- [文書抜粋]:
+ + + + +

現在、業務そのものに変革をもたらすとともに、現代のビジネス環境をとりまく激しい変化に対応し、自社の競争力を高めるデジタル技術の活用、いわゆる「デジタルトランスフォーメーション」(DX)が注目を集めています。

そこで、今回はDXの根幹を成すといっても過言ではないシステム開発の基本とシステム開発契約書作成上のポイントについてご紹介します。

2.システム開発契約とは

システム開発契約とは

(1)システムとは

システムという言葉は様々な場面で用いられますが、本コラムにおけるシステムとは情報システムのことを指します。
「情報システム」とは、企業等において、コンピューターやその周辺機器、通信ネットワーク、ソフトウェア等を使用して様々な業務上の処理を行うものをいいます。

(2)システムの構成要素

システムは主に、コンピューターを動かすためのプログラムであるソフトウェアと機械設備であるハードウェアから構成されています。

(3)システム開発における当事者

発注元であるユーザと発注に基づきシステム開発を行うベンダがシステム開発の当事者となります。
ベンダはもちろんのこと、ユーザも個人ではなく企業であることがほとんどです。

一般的な取引であれば、発注者が、受注者に対し、注文を行えば、商品が届くのを待つだけですが、システム開発においては、ユーザが自身の事業の実現や効率化のために、ベンダに開発を依頼することになるので、まずユーザ自身が、ベンダに対し、システムに求める機能等を明確に示す必要があります。
システム開発契約においては、一般的な取引と異なり、発注者たるユーザの役割は重要といえます。
またベンダもユーザのニーズを正確にくみ取り、ユーザが真に求めるシステムの開発を行う必要があることから、ユーザとベンダとの密な連携が重要となってきます。

+ + + + +

- [課題の目的]:
文書抜粋によると、システムは主に何から構成されていますか。

+ + + + +

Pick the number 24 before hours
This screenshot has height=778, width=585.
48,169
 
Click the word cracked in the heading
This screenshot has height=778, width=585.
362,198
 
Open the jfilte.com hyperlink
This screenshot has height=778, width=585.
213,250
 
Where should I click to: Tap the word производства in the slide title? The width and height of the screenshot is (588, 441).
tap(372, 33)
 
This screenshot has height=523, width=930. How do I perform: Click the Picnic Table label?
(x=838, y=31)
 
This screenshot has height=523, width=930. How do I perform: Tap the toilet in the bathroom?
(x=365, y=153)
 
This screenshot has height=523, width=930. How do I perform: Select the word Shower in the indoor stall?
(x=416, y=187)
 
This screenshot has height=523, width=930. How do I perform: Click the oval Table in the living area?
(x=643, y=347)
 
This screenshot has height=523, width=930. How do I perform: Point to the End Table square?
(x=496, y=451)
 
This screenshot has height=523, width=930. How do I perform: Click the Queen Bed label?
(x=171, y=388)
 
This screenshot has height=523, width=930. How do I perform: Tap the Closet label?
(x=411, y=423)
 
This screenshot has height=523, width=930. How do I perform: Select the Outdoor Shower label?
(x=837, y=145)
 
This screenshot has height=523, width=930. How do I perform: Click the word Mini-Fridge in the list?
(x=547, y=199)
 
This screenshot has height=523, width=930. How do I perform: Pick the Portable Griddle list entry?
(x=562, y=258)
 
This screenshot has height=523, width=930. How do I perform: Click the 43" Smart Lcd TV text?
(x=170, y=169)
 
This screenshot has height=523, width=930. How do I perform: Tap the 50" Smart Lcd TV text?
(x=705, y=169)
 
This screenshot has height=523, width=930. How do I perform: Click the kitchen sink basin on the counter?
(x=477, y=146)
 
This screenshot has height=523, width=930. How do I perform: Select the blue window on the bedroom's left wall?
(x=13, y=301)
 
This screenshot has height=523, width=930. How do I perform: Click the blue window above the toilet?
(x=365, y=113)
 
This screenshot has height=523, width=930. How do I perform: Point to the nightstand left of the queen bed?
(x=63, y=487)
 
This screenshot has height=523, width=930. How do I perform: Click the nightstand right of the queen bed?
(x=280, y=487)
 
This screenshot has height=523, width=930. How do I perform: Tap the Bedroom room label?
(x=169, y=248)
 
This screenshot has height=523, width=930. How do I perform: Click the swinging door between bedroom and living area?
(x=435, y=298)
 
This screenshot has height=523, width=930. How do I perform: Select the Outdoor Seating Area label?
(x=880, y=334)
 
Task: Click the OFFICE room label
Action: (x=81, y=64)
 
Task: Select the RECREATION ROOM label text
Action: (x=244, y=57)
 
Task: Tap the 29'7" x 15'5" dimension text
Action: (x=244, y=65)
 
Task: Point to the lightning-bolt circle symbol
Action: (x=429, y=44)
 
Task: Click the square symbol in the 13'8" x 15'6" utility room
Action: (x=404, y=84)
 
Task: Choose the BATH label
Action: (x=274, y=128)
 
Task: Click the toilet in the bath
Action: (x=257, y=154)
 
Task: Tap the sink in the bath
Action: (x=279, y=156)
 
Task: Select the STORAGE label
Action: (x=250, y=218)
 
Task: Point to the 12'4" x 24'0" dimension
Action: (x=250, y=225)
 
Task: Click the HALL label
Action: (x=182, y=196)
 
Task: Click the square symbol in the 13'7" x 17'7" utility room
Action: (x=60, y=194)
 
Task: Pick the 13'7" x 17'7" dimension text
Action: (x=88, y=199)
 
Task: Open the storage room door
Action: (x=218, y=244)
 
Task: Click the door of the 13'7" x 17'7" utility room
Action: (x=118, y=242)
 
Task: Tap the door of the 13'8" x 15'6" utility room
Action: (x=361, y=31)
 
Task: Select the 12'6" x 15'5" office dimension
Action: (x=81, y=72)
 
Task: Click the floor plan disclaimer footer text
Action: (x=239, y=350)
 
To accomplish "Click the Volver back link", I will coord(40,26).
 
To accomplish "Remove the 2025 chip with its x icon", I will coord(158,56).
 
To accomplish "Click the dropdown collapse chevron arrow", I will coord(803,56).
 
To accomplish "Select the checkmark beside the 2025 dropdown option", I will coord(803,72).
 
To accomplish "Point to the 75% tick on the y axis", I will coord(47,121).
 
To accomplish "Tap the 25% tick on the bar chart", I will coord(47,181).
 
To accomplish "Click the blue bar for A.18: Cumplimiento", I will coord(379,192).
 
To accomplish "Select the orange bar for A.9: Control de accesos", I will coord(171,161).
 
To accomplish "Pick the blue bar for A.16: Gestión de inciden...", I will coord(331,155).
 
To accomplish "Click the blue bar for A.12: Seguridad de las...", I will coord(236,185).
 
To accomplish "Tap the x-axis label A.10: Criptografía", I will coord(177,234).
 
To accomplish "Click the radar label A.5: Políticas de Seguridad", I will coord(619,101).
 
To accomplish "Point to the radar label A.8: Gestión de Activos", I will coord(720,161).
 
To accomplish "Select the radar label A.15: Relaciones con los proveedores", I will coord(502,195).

+ + + + +

- [解答]:
コンピューターを動かすためのプログラムであるソフトウェアと、機械設備であるハードウェアです。